Duplicate the lines of the listing below, starting with the line that contains "Image resolution: width=630" and going on through the line that contains "Action: pyautogui.click(x=216, y=237)", with both of those lines included.

◆ INFORMATION SHOWN:
━━━━
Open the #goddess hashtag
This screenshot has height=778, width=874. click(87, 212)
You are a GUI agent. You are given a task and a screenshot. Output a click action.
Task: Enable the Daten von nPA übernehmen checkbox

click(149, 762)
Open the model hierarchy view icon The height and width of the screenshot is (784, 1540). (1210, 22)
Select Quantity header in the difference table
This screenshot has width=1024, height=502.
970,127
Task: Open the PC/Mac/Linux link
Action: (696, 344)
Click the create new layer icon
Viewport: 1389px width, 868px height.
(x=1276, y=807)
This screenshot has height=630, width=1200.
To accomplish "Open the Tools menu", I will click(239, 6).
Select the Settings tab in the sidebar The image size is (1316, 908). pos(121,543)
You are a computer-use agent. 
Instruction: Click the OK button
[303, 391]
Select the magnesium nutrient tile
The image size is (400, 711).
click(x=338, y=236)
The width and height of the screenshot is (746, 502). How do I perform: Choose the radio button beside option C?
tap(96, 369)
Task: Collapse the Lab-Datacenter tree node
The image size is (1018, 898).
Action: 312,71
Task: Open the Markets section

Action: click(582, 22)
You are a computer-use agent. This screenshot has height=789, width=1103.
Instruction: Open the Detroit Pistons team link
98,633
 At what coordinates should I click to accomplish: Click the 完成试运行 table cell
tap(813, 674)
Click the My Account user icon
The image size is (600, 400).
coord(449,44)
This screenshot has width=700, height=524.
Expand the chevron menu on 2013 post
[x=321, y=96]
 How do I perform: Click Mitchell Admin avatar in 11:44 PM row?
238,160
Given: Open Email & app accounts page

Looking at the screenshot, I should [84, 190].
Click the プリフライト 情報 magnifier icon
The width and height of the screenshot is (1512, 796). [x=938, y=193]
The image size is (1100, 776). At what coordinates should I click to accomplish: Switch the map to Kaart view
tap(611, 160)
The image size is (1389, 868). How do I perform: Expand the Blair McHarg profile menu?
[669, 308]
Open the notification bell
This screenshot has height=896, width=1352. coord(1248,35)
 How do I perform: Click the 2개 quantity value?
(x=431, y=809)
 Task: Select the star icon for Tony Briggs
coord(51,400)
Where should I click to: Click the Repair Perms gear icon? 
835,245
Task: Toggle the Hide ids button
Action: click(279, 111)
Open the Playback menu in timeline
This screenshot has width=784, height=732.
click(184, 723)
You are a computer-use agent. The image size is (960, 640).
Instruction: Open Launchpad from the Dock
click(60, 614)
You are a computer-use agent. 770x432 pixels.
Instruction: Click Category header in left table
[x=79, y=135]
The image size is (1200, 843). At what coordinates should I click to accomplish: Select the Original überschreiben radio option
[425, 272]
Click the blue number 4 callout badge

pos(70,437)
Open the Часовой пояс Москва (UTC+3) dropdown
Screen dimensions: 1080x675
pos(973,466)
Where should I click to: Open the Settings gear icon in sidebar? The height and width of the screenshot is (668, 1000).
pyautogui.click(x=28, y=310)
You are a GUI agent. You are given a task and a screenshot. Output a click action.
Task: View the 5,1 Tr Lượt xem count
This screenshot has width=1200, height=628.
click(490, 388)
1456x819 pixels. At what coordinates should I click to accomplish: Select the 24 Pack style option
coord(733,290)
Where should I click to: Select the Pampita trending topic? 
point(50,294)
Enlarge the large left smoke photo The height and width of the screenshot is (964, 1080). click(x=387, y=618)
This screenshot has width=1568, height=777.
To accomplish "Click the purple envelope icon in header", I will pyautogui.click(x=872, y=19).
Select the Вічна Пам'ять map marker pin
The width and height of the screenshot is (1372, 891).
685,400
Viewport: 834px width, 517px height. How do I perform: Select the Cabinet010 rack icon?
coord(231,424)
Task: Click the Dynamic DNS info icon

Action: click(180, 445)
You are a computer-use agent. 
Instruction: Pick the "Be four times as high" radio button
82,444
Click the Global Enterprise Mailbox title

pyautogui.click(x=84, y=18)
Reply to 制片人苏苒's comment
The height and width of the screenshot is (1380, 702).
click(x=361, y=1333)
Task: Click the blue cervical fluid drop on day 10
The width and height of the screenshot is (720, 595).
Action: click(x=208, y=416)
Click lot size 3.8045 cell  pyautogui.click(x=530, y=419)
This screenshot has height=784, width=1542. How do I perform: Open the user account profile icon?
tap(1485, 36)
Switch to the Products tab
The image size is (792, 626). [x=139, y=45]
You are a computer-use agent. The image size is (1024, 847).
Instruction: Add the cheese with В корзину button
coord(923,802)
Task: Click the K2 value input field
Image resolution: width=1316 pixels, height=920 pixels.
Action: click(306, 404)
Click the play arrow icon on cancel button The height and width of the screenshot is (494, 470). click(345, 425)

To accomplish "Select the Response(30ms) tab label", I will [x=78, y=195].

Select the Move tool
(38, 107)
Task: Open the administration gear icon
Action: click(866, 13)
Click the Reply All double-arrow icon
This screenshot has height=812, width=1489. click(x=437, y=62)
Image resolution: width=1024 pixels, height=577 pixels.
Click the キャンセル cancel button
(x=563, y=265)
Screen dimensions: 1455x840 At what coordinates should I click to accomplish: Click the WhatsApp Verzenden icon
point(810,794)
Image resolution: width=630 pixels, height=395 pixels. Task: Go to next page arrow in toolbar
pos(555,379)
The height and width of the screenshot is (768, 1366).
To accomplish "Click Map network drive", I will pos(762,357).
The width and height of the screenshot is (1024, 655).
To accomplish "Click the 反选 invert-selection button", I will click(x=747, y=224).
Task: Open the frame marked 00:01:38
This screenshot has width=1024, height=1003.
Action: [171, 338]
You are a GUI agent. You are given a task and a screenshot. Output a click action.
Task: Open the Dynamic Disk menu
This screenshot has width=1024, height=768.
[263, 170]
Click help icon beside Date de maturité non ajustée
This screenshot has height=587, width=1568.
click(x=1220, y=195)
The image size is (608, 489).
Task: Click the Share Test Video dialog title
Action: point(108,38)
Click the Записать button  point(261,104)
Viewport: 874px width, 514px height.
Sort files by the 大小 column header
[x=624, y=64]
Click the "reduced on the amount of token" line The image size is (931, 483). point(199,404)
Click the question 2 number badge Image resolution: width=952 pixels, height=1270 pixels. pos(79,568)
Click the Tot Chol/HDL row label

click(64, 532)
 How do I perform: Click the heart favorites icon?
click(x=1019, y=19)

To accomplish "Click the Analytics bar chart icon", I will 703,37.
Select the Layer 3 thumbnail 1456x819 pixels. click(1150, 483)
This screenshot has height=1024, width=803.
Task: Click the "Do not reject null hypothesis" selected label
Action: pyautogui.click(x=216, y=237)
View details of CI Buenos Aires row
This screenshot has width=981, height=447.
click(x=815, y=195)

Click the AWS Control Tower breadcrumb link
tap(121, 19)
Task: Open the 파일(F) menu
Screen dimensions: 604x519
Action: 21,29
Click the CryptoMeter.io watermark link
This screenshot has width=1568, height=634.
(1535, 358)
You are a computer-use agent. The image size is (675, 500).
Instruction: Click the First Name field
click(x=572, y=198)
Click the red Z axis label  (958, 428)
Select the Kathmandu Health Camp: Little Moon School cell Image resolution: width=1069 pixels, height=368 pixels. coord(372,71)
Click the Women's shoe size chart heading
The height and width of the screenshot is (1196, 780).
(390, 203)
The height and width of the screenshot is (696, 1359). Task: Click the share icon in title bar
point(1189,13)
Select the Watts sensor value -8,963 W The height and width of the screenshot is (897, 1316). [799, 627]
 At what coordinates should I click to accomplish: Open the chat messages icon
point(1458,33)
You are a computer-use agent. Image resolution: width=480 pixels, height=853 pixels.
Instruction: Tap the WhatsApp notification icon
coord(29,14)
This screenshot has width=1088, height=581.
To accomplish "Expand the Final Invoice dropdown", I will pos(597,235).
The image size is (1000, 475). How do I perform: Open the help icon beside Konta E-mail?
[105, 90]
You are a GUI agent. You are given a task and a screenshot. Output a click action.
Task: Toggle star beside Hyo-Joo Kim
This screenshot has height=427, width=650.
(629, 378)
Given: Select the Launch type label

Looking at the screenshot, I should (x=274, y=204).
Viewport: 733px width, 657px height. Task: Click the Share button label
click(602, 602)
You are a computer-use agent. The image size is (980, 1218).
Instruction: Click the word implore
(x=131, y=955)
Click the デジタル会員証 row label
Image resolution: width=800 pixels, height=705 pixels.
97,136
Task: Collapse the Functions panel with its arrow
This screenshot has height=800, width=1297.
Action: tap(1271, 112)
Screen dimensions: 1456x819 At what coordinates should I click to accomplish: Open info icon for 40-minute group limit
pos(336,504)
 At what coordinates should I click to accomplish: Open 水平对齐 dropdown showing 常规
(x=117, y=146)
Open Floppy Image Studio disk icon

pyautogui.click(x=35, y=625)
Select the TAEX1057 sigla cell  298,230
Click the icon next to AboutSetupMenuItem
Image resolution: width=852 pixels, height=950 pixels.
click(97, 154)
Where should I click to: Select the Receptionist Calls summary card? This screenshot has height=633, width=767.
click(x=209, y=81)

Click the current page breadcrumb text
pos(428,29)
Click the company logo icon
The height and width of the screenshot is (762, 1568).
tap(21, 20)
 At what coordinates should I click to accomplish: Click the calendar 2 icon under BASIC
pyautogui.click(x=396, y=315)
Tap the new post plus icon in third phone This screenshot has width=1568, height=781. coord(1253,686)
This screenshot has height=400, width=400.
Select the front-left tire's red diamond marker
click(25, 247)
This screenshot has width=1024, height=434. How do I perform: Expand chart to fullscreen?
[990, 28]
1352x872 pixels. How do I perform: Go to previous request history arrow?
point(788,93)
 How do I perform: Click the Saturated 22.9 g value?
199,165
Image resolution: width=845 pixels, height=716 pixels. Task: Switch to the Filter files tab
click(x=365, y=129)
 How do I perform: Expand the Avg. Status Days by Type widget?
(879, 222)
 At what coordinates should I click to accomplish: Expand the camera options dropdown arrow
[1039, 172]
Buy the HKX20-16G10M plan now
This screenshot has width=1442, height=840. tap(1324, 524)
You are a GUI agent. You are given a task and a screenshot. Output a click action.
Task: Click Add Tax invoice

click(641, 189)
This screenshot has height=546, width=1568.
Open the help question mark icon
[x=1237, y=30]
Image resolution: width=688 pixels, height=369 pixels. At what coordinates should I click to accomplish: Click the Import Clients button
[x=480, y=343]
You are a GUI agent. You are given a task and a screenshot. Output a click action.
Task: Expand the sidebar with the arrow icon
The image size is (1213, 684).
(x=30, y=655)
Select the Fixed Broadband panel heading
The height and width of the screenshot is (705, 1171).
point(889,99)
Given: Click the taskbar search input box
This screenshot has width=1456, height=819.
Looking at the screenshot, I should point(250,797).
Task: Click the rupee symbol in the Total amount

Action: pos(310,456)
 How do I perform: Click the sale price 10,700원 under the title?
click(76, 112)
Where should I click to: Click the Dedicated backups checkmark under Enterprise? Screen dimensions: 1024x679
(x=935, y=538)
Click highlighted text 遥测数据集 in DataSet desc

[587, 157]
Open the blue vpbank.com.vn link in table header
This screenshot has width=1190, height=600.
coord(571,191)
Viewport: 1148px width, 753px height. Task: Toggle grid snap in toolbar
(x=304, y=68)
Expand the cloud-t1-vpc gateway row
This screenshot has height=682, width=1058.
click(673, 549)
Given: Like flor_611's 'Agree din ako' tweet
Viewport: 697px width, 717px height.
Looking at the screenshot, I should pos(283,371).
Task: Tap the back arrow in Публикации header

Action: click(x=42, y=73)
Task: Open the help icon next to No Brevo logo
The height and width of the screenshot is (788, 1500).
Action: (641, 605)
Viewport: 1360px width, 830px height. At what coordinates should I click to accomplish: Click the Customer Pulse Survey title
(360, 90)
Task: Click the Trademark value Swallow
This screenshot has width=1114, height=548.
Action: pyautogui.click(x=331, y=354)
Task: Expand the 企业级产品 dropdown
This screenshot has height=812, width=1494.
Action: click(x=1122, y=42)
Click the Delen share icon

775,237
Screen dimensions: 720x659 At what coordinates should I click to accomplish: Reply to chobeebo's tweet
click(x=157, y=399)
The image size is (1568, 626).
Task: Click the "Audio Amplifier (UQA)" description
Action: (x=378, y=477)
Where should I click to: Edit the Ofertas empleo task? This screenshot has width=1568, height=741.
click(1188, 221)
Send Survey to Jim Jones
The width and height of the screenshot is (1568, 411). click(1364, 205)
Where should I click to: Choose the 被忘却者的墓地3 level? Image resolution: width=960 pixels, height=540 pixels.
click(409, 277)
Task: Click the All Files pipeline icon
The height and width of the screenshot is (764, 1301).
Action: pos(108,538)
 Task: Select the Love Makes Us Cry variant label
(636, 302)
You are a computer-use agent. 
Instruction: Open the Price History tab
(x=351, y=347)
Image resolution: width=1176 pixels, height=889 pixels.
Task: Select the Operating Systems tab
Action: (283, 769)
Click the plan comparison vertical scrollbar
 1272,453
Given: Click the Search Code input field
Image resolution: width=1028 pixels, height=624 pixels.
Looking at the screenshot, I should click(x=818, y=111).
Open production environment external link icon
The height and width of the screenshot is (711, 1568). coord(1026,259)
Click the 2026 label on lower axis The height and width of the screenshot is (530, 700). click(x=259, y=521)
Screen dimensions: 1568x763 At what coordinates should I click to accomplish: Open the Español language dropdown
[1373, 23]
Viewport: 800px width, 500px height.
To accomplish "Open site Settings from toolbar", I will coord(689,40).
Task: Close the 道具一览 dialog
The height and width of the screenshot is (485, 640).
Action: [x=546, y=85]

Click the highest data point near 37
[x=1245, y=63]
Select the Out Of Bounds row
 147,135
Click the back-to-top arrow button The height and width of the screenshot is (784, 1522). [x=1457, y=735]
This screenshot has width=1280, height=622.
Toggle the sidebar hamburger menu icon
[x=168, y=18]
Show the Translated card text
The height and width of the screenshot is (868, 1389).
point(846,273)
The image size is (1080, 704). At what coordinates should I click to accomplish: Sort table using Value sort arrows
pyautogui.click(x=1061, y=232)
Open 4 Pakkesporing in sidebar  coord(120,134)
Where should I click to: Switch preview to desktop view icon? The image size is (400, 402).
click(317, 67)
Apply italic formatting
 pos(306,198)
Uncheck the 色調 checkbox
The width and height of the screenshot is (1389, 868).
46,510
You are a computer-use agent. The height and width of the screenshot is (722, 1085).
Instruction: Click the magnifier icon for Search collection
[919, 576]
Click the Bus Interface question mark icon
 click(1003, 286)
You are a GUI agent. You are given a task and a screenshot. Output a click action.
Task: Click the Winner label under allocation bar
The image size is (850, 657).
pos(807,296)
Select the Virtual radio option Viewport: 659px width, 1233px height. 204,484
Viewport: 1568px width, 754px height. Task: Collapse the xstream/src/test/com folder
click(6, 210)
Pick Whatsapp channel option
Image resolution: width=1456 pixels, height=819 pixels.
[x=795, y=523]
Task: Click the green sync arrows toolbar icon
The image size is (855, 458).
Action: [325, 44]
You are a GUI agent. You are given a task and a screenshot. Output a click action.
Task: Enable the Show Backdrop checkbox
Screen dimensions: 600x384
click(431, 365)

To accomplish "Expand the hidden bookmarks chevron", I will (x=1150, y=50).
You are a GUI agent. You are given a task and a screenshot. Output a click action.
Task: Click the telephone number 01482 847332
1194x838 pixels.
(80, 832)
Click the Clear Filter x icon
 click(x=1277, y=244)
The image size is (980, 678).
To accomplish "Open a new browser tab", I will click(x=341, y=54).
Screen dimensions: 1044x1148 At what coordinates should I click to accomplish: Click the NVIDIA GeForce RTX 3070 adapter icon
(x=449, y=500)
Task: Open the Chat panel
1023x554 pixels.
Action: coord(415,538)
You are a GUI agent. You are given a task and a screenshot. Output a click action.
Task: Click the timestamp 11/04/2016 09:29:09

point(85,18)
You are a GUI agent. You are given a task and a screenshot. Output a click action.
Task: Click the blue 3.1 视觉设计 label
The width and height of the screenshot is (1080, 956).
━━━━
◆ TASK RESULT:
Image resolution: width=630 pixels, height=395 pixels. Task: Go to next page arrow in toolbar
pos(555,379)
The height and width of the screenshot is (768, 1366).
To accomplish "Click Map network drive", I will pos(762,357).
The width and height of the screenshot is (1024, 655).
To accomplish "Click the 反选 invert-selection button", I will click(x=747, y=224).
Task: Open the frame marked 00:01:38
This screenshot has width=1024, height=1003.
Action: [171, 338]
You are a GUI agent. You are given a task and a screenshot. Output a click action.
Task: Open the Dynamic Disk menu
This screenshot has width=1024, height=768.
[263, 170]
Click help icon beside Date de maturité non ajustée
This screenshot has height=587, width=1568.
click(x=1220, y=195)
The image size is (608, 489).
Task: Click the Share Test Video dialog title
Action: point(108,38)
Click the Записать button  point(261,104)
Viewport: 874px width, 514px height.
Sort files by the 大小 column header
[x=624, y=64]
Click the "reduced on the amount of token" line The image size is (931, 483). point(199,404)
Click the question 2 number badge Image resolution: width=952 pixels, height=1270 pixels. pos(79,568)
Click the Tot Chol/HDL row label

click(64, 532)
 How do I perform: Click the heart favorites icon?
click(x=1019, y=19)

To accomplish "Click the Analytics bar chart icon", I will 703,37.
Select the Layer 3 thumbnail 1456x819 pixels. click(1150, 483)
This screenshot has height=1024, width=803.
Task: Click the "Do not reject null hypothesis" selected label
Action: pyautogui.click(x=216, y=237)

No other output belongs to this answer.